I’d be interested to know just what those ‘many problems’ are, which Maddock and his admirers expect to arise from a symbol of Ancient Greek deities coming to Britain. What happened, he asks, when the torch last traveled to our shores in 1948? ‘It went out!’ Perhaps he shouldn’t panic, then – demonic plans can’t be all that worrying if thwarted by wind.
I blog this not because it’s topical, well written or impactful in itself – it isn’t – but because it’s real. I refer to Christianity’s impact on the world with my parents, and I’m told it’s ‘only a small, extreme’ element; I hear Alain de Botton speaking, and he dismisses the relevance of whether beliefs are true; I go online, and see Richard Dawkins bashed for only interviewing ‘the craziest believers he can find’. (Not true, of course. I’ve known him interview Rowan Williams, Richard Harries and Alister McGrath, to name a few, none of whom operate on the ‘craziest’ wing of Christendom, though it’s a relative term.)
Here’s the thing: these people are real.
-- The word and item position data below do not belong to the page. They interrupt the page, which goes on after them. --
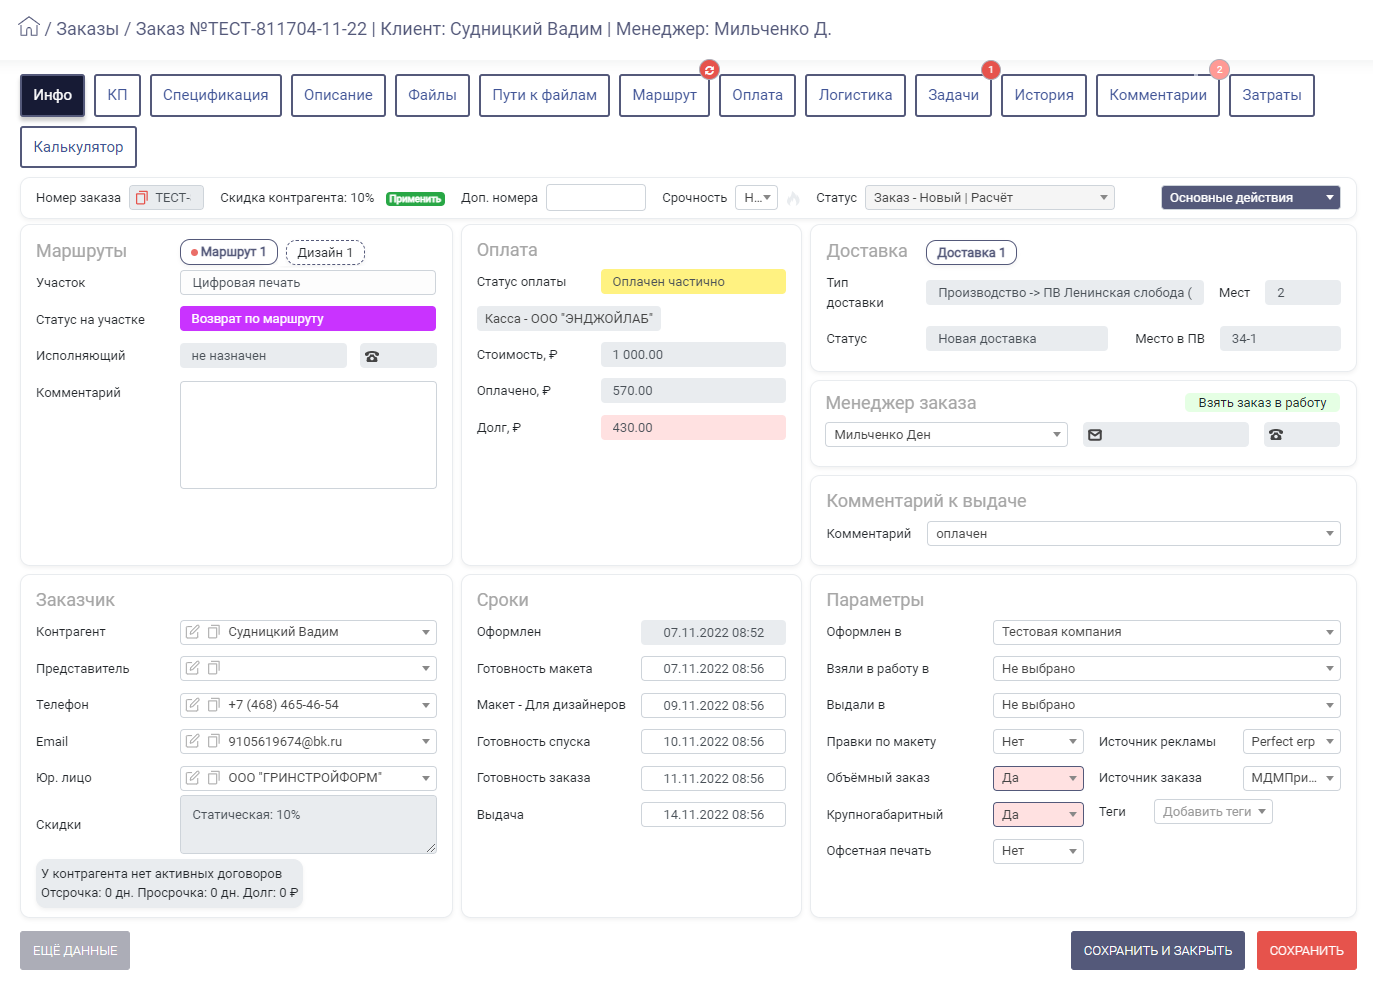
Task: Copy Email address icon
Action: (213, 742)
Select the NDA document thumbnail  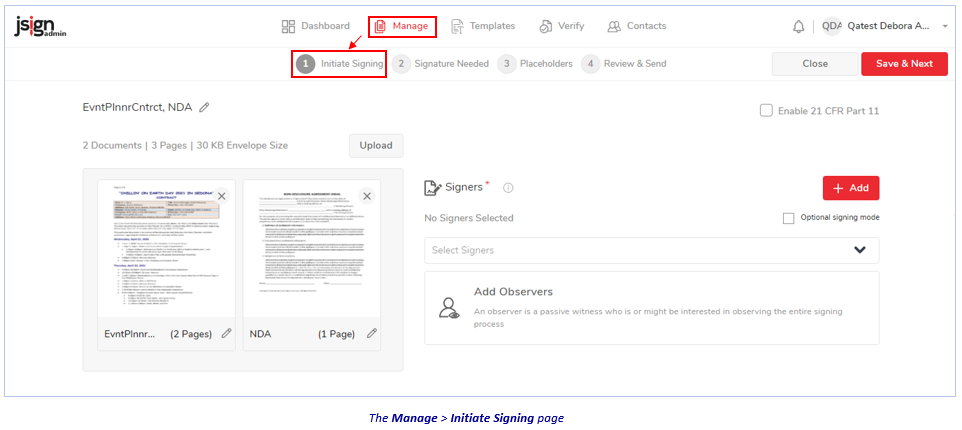[x=311, y=250]
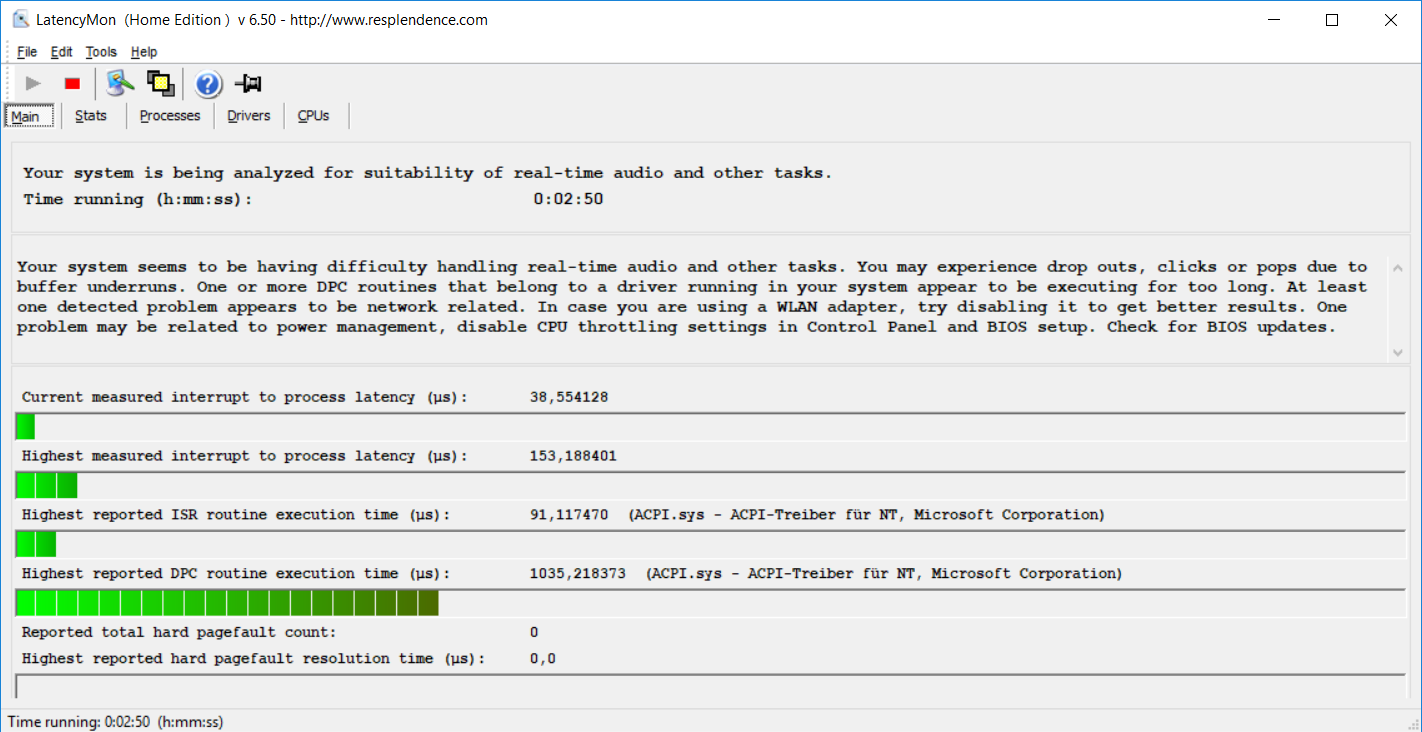Open the Help menu in the menu bar
Viewport: 1422px width, 732px height.
pos(144,52)

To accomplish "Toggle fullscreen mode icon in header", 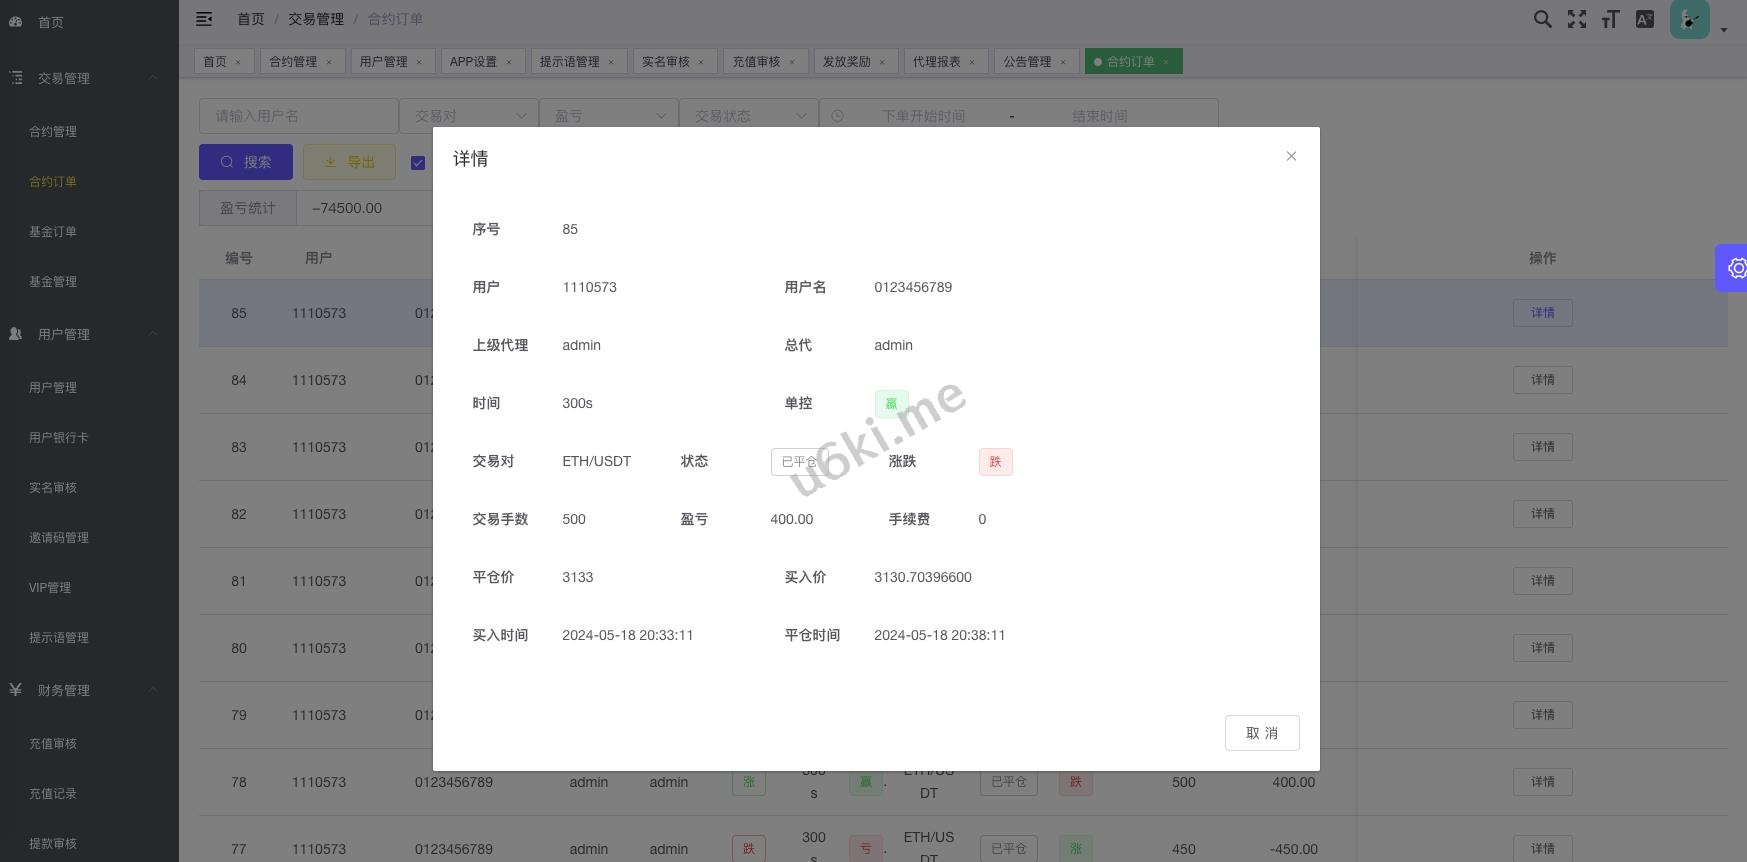I will 1577,19.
By the international rates of Catholic condom-avoidance, Jewish and Islamic genital-cutting and evolution denial even in developed countries, the Christian tendencies which liberals call marginal are actually the mainstream. And yes, it’s doubtless a tiny percentage of British Christians who think like Mark Maddock thinks, but there are tens of millions of British Christians; if only one in a hundred thinks Olympic torches are satanic, that’s still 300,000 by conservative estimates – enough, if well organized, to campaign or prosthelytise effectively. And organised, by Andrea Williams among others, they are becoming.
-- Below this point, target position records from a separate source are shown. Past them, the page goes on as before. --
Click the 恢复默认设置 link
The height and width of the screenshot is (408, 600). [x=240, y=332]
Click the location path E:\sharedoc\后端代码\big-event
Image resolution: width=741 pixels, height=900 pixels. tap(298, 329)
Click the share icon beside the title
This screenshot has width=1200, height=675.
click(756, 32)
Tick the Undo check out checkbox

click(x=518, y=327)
If you’ve been in an atheist society, campaigned for queer or female rights or staged a blasphemous play, you’ll have met these people. If you’ve been to a church, even a fairly mainstream one, for any length of time, you’ll have encountered some. If you were raised by believers, if you’ve worn a secular t-shirt in the street or been in flame wars on the internet, you’ll meet these people. And no doubt some of the people planning the Games will have met them too. We can’t ignore these believers any longer, or pretend that being rare per religious capita means they don’t matter.
These people are real. If the Olympics teach people anything, let’s hope it’s that.
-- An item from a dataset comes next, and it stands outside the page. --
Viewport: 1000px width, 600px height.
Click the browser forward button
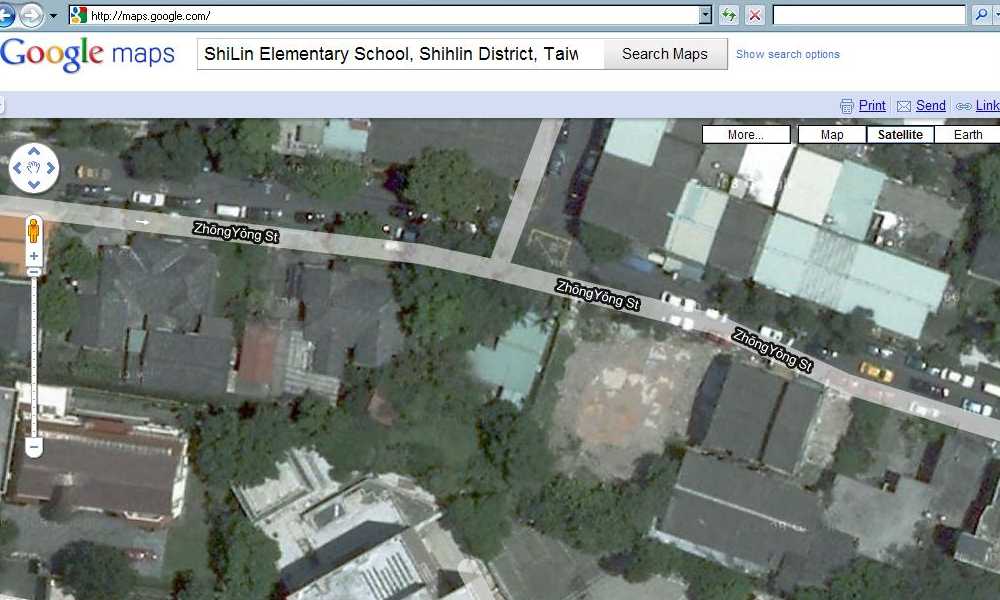point(31,15)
The loopy logic just permeates the whole thing. Don’t they know that Paganism is only associated with being evil because that is what new religions do to the old ones that have been superceded? What has the Olympic torch got to do with paganism anyway? It has nothing to do with the ancient Greeks, it was introduced by the Germans in the 1930s. Then the attempts to make a connection between King David and Princess Anne, what?
In any case, if they want to worry about Britain being invaded by Paganism, what about Easter and Christmas? What about the names of our days and months?
I don’t think the Paganism referred to here has anything to do with Satanism. Paganism is just the word use to describe Ancient Greek and later Roman religion.
Yes, but according to Christians like Mark Maddock all other religious traditions (including Ancient Greek ones) are the work of the devil.